The posture implies a tempo. The semiconductor crisis took roughly three years to move from invisible dependency to balance sheet loss. The equivalent cycle in AI services may be shorter, because the rate at which AI is being embedded into core processes is faster than the rate at which chips were being designed into vehicles. The window for ordered adjustment, rather than panic substitution, is open now and will close gradually. The boards that use it will not be the ones that reacted fastest to the next headline. They will be the ones that, quietly and without drama, had already classified their dependencies correctly.

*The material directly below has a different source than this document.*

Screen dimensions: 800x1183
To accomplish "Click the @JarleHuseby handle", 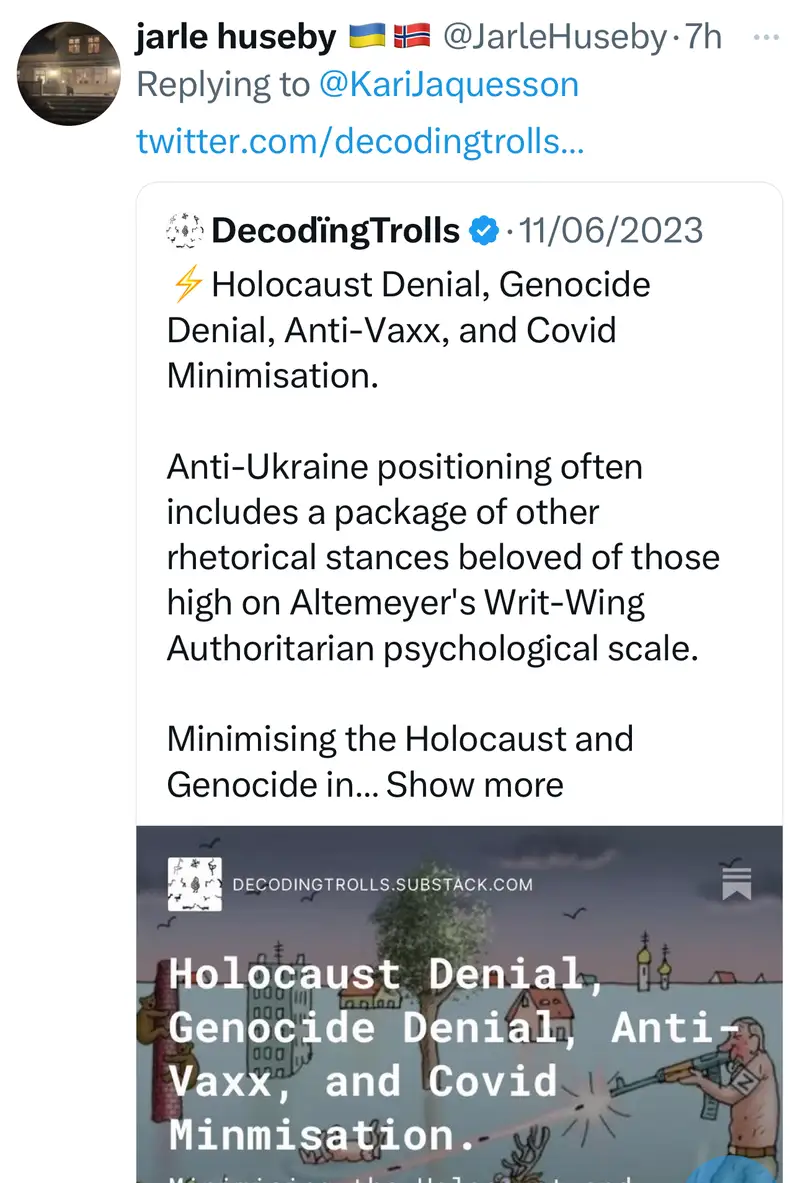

Dependency is not, in itself, a failure. Every institution depends on suppliers, jurisdictions and infrastructures it does not control. The failure lies in misclassification, in booking a strategic bottleneck as a commodity and discovering the difference only when the bottleneck tightens. The semiconductor crisis was expensive precisely because the category error had been made for decades and was corrected under duress. The analogous error in artificial intelligence is being made now, in real time, in the procurement decisions of banks, insurers, industrial firms and public institutions across Europe. It can still be corrected under conditions of choice rather than conditions of necessity. Dr. Raphael Nagel (LL.M.) argues in ALGORITHMUS that the mechanisms of power in the AI era are, at their core, infrastructural: chips, clouds, models, data, talent. A board that maps these mechanisms onto its own balance sheet, that asks where it depends, on whom, under which jurisdiction and with what reversibility, does not thereby escape dependency. It does, however, begin to govern it. That is the difference between an institution that is subject to the architecture of the new order and one that has taken a position within it. The essay that a book can offer ends here. The work that a boardroom must do begins.